# Task to carry out
Could you show all lines in the entries below that contain the string "height"?

# Supplied data
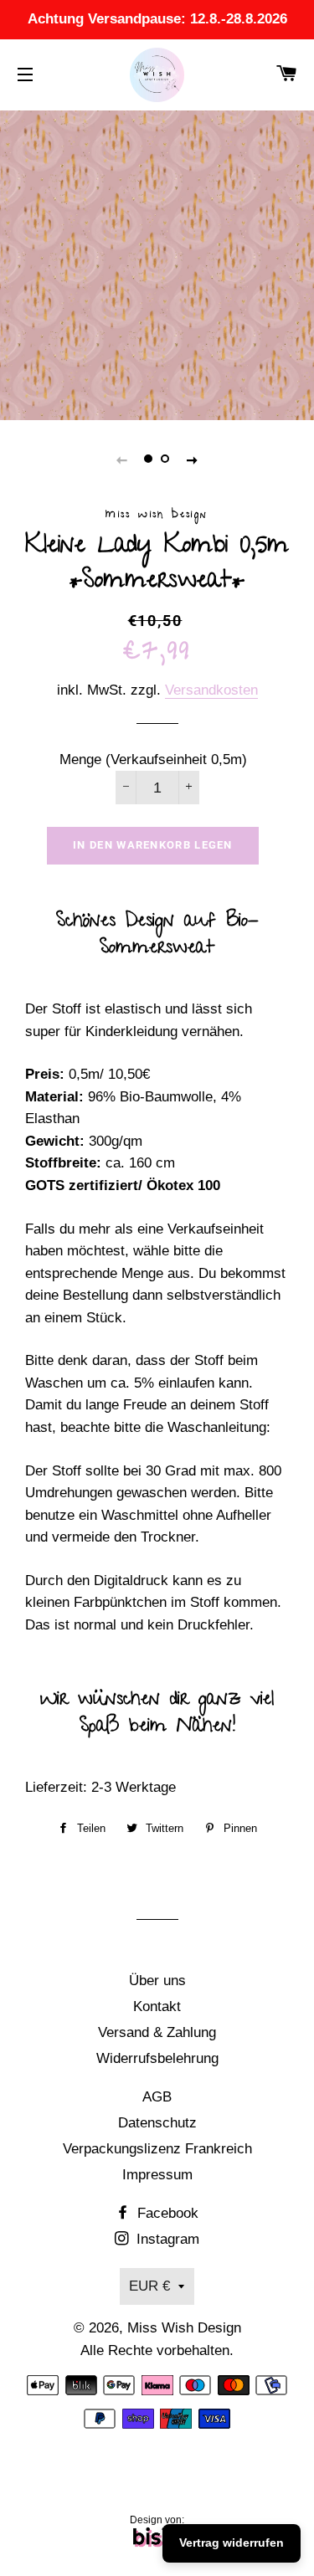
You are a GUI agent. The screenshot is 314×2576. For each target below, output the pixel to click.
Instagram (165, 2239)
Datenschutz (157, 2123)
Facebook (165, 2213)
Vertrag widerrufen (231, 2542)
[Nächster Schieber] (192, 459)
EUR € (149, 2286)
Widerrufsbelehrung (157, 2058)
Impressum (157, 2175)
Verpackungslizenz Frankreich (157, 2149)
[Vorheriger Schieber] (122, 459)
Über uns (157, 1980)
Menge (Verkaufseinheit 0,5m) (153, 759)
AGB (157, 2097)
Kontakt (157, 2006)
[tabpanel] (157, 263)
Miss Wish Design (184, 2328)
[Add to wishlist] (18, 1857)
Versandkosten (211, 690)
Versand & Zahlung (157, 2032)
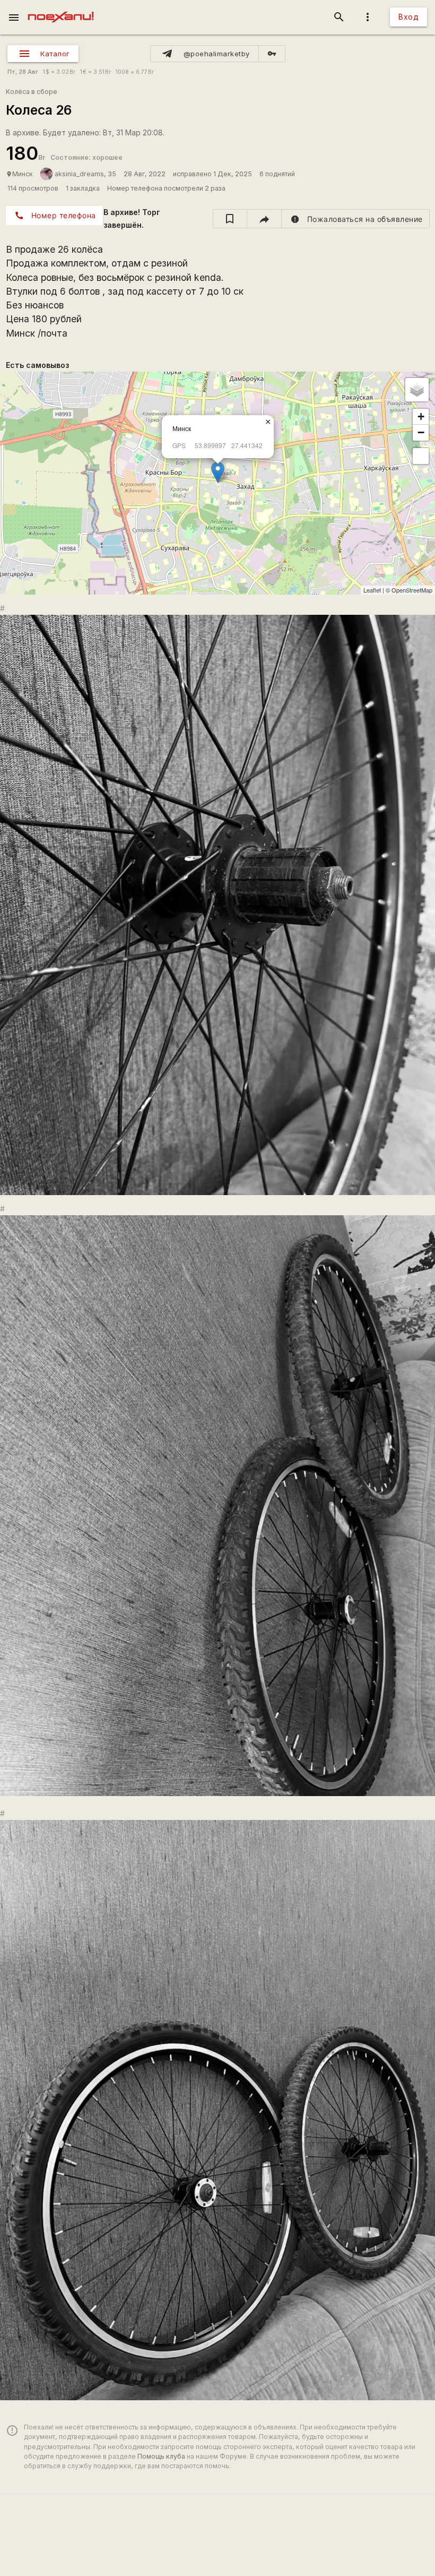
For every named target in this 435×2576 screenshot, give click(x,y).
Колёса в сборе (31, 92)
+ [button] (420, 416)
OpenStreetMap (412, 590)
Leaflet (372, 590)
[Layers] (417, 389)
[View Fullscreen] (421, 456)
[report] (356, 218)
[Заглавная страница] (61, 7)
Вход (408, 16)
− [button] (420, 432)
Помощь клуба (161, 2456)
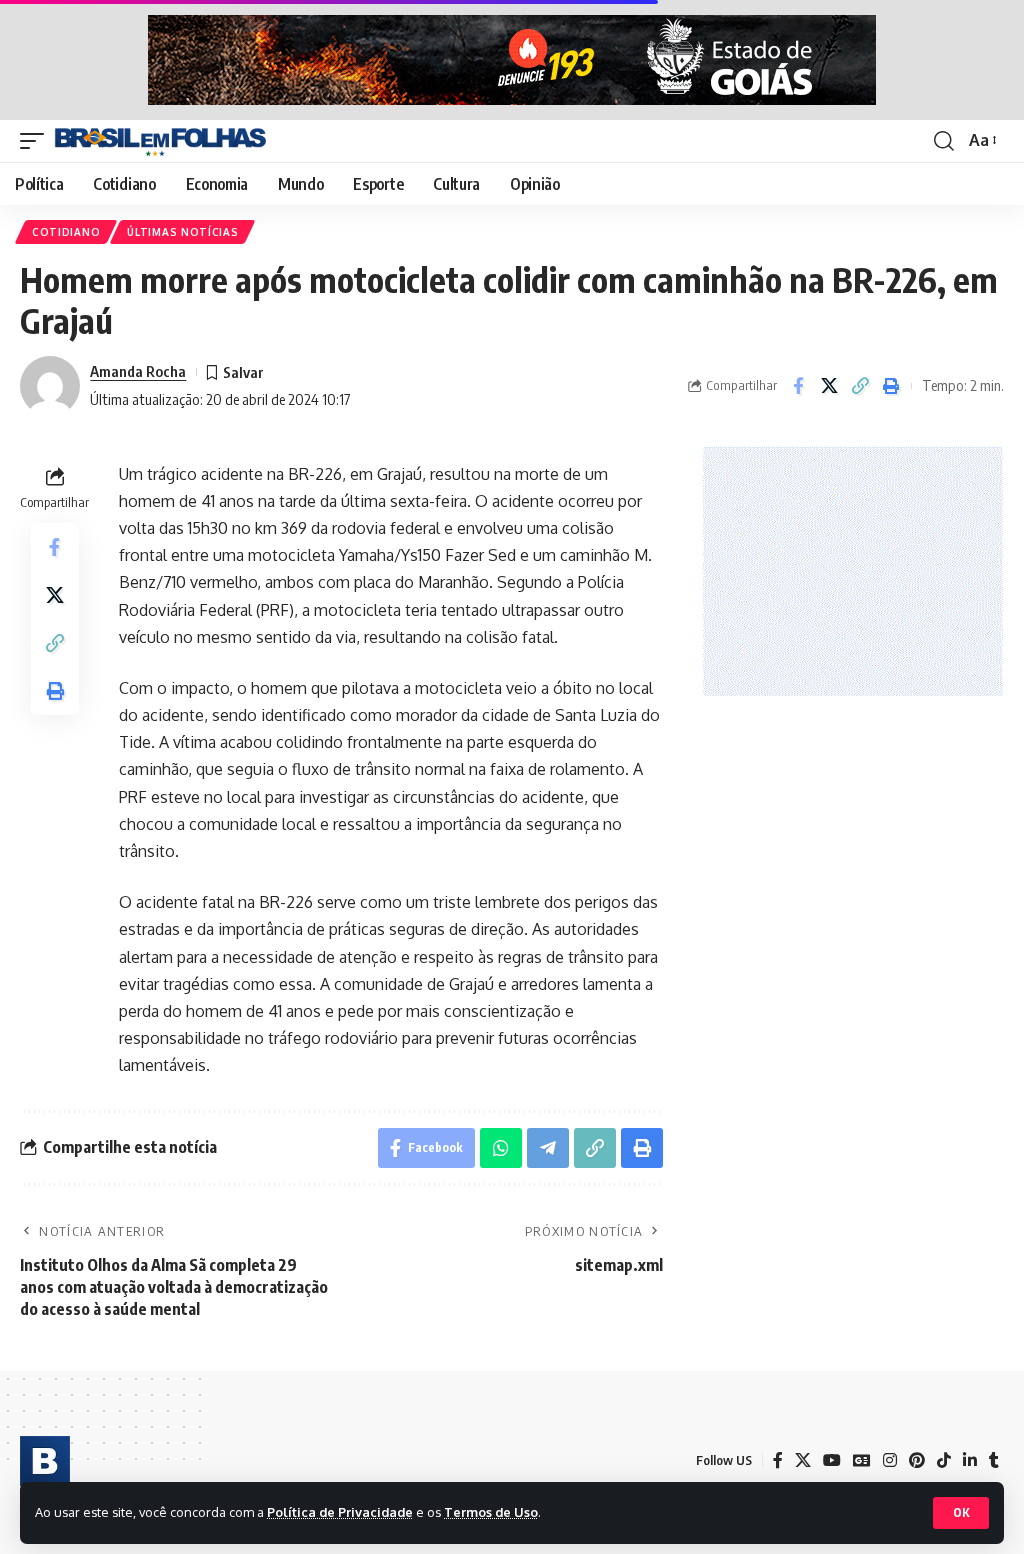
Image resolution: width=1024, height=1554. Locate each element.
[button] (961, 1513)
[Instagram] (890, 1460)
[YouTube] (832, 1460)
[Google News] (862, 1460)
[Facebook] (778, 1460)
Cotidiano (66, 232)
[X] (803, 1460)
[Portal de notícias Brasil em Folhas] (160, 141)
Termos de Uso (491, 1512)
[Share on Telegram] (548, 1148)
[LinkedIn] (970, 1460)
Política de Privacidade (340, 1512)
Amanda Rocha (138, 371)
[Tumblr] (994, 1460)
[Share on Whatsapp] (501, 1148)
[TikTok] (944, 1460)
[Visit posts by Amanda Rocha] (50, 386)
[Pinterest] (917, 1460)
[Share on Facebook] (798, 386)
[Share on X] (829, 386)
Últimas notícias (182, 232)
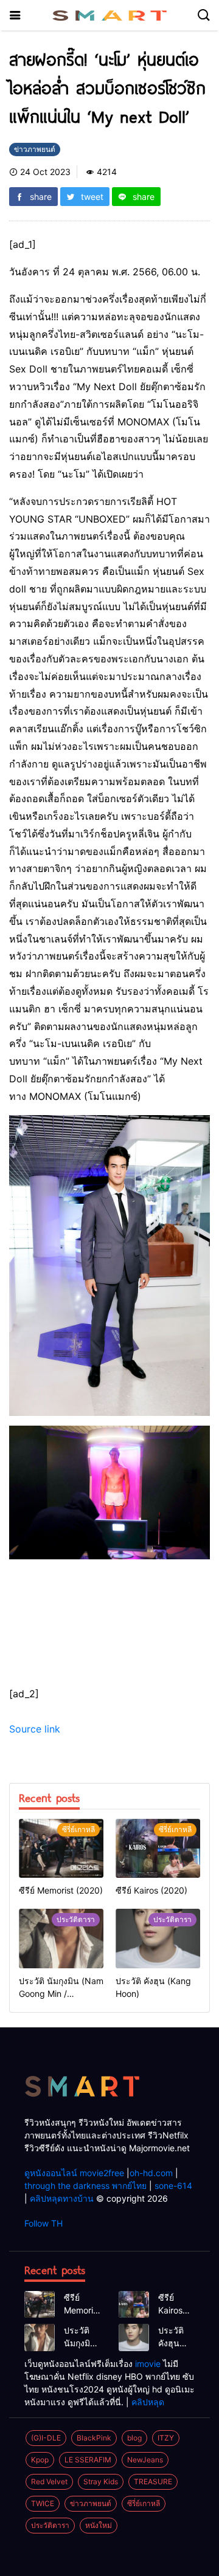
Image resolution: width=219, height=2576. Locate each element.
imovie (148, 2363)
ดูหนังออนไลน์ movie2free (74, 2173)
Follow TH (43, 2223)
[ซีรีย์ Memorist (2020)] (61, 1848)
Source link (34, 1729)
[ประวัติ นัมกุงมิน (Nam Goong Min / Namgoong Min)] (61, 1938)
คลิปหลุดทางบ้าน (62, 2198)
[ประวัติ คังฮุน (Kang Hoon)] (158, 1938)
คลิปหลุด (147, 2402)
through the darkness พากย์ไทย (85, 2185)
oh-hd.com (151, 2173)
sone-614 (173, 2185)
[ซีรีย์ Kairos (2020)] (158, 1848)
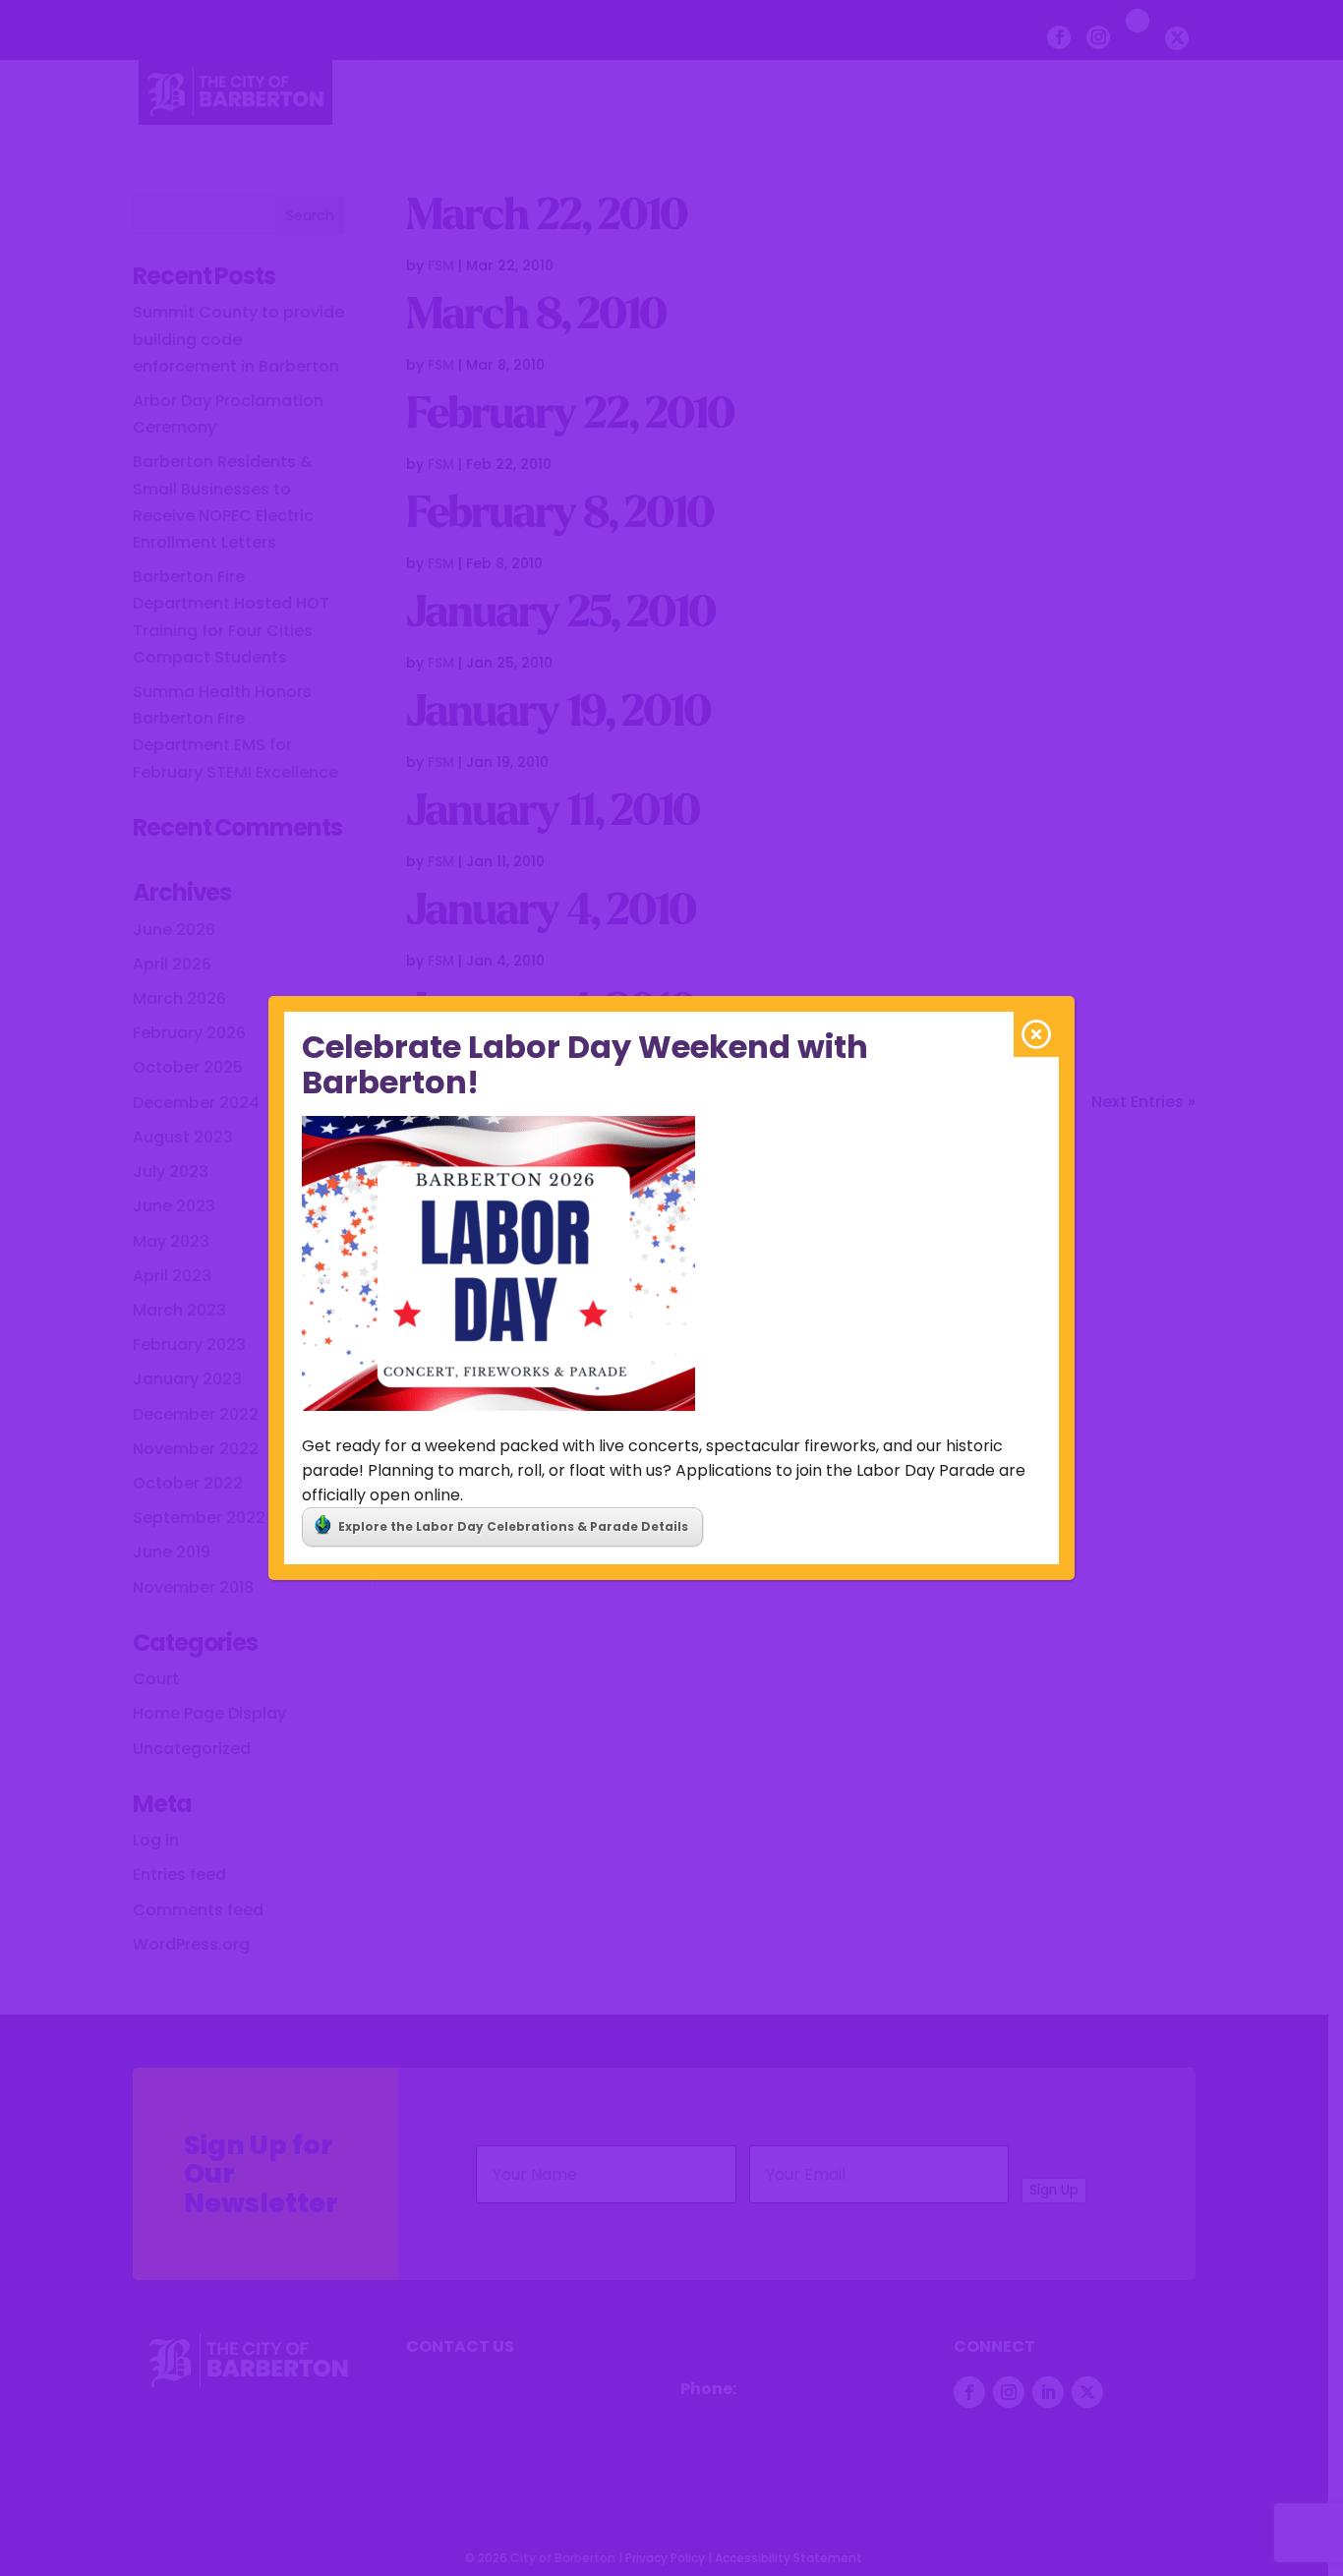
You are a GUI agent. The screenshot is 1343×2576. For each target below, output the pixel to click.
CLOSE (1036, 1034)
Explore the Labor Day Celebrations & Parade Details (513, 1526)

# Written reply
Image resolution: width=1024, height=1554. Locate each element.
Image resolution: width=219, height=2576. Locate each element.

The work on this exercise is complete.